Task statement = The line containing "The image size is (1028, 1092)." marks the end: restate word for word every line from the first line of the entries below through that one.

Material supplied =
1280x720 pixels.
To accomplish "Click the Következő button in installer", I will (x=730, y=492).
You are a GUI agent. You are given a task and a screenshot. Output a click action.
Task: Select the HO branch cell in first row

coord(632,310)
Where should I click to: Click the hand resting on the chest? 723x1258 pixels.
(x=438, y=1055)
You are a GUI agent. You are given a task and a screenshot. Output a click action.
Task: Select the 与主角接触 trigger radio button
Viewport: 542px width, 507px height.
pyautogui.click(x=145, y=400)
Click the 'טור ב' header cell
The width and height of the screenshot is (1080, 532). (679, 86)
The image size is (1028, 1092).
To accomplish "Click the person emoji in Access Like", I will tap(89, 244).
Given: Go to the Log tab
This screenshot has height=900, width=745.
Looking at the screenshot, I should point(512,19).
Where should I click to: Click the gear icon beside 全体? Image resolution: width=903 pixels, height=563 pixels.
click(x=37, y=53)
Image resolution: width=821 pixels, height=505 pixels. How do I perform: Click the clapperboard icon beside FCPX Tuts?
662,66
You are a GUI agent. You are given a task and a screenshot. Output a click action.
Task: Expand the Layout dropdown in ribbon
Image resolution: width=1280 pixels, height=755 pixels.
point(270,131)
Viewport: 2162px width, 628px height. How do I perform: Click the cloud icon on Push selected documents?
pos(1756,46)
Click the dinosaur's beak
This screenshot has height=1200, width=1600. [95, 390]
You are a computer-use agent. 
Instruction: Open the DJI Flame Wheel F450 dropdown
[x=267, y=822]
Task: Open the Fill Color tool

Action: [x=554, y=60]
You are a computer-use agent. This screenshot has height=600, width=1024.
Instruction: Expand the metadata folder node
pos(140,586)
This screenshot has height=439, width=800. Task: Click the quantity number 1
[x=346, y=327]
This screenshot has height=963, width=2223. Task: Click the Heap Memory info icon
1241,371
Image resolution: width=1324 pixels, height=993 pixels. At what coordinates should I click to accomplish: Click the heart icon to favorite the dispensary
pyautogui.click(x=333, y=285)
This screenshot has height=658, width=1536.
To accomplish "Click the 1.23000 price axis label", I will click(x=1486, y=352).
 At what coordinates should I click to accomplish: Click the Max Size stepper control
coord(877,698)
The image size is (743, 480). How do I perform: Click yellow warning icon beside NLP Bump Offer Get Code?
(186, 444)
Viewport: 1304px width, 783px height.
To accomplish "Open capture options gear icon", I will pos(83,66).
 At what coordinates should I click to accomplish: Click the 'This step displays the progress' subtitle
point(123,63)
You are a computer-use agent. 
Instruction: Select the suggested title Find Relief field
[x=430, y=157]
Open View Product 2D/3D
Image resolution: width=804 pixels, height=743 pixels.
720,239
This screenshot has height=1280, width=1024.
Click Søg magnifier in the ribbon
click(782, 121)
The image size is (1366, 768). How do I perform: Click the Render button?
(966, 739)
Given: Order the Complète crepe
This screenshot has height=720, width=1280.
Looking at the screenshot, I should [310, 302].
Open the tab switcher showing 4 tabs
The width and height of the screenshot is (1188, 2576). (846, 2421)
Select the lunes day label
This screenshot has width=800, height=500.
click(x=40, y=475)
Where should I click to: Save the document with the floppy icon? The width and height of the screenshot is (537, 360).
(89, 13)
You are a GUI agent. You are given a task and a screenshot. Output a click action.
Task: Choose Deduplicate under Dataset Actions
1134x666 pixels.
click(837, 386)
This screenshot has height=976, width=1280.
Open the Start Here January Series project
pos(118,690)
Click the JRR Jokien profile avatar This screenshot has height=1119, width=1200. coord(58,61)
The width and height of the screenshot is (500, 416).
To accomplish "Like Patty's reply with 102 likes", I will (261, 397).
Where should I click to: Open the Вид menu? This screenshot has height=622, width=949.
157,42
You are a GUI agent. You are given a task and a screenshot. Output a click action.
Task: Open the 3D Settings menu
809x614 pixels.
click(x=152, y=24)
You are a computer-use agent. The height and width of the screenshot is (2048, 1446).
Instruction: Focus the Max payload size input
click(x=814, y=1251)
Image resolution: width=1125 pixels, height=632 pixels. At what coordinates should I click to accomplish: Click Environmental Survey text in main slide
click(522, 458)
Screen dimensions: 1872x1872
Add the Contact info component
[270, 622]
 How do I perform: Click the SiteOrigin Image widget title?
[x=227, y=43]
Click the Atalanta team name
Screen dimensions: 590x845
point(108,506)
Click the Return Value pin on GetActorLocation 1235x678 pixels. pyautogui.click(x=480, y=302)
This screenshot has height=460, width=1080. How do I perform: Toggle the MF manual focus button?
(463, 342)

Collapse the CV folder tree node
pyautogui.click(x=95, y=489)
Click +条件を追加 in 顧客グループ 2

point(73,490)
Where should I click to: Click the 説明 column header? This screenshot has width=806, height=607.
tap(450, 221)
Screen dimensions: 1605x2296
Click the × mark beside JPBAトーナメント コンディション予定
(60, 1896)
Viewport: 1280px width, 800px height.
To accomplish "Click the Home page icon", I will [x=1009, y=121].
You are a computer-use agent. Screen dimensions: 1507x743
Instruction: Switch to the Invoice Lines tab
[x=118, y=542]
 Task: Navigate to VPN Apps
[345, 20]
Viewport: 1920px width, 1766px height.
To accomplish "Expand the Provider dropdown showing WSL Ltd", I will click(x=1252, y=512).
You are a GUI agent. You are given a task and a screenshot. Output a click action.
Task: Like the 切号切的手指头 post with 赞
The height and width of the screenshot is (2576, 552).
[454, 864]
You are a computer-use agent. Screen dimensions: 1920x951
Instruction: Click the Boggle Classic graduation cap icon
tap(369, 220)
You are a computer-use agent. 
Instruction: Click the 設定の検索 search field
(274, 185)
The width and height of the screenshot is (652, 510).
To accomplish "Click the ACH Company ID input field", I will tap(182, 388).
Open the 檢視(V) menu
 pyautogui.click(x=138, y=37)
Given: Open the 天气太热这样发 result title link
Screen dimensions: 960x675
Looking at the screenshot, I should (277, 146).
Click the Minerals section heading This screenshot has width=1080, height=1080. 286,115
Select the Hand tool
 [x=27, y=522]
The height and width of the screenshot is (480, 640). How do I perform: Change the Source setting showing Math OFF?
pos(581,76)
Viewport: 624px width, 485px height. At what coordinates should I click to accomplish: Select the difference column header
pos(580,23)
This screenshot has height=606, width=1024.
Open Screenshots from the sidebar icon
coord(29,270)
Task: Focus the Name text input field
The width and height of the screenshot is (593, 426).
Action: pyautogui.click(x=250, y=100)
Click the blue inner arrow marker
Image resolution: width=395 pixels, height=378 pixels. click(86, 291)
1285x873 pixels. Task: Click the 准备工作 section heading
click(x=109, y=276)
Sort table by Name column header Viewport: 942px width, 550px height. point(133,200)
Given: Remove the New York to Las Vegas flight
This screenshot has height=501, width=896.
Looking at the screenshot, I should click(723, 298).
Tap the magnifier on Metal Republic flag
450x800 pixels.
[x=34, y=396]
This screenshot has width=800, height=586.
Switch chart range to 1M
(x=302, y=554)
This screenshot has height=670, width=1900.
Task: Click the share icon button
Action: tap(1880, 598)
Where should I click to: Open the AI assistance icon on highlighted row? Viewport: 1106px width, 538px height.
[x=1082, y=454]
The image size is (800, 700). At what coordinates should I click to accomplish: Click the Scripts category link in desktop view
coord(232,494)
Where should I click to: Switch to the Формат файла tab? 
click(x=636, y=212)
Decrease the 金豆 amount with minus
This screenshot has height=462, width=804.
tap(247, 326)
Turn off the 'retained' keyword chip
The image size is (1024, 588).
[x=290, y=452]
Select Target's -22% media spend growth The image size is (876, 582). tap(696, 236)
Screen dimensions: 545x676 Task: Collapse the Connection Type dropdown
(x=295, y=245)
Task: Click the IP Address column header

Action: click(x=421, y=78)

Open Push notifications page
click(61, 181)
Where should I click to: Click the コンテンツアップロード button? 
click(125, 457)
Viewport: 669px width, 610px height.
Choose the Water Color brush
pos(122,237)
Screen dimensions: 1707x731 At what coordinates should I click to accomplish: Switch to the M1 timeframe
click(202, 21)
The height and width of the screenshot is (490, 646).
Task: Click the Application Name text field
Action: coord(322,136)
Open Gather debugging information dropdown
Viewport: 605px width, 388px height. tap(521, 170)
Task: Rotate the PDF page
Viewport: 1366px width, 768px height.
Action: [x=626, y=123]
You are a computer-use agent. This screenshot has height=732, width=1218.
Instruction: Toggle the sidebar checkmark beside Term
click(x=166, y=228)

Written reply =
1280x720 pixels.
To accomplish "Click the Következő button in installer", I will (x=730, y=492).
You are a GUI agent. You are given a task and a screenshot. Output a click action.
Task: Select the HO branch cell in first row

coord(632,310)
Where should I click to: Click the hand resting on the chest? 723x1258 pixels.
(x=438, y=1055)
You are a GUI agent. You are given a task and a screenshot. Output a click action.
Task: Select the 与主角接触 trigger radio button
Viewport: 542px width, 507px height.
pyautogui.click(x=145, y=400)
Click the 'טור ב' header cell
The width and height of the screenshot is (1080, 532). (679, 86)
The image size is (1028, 1092).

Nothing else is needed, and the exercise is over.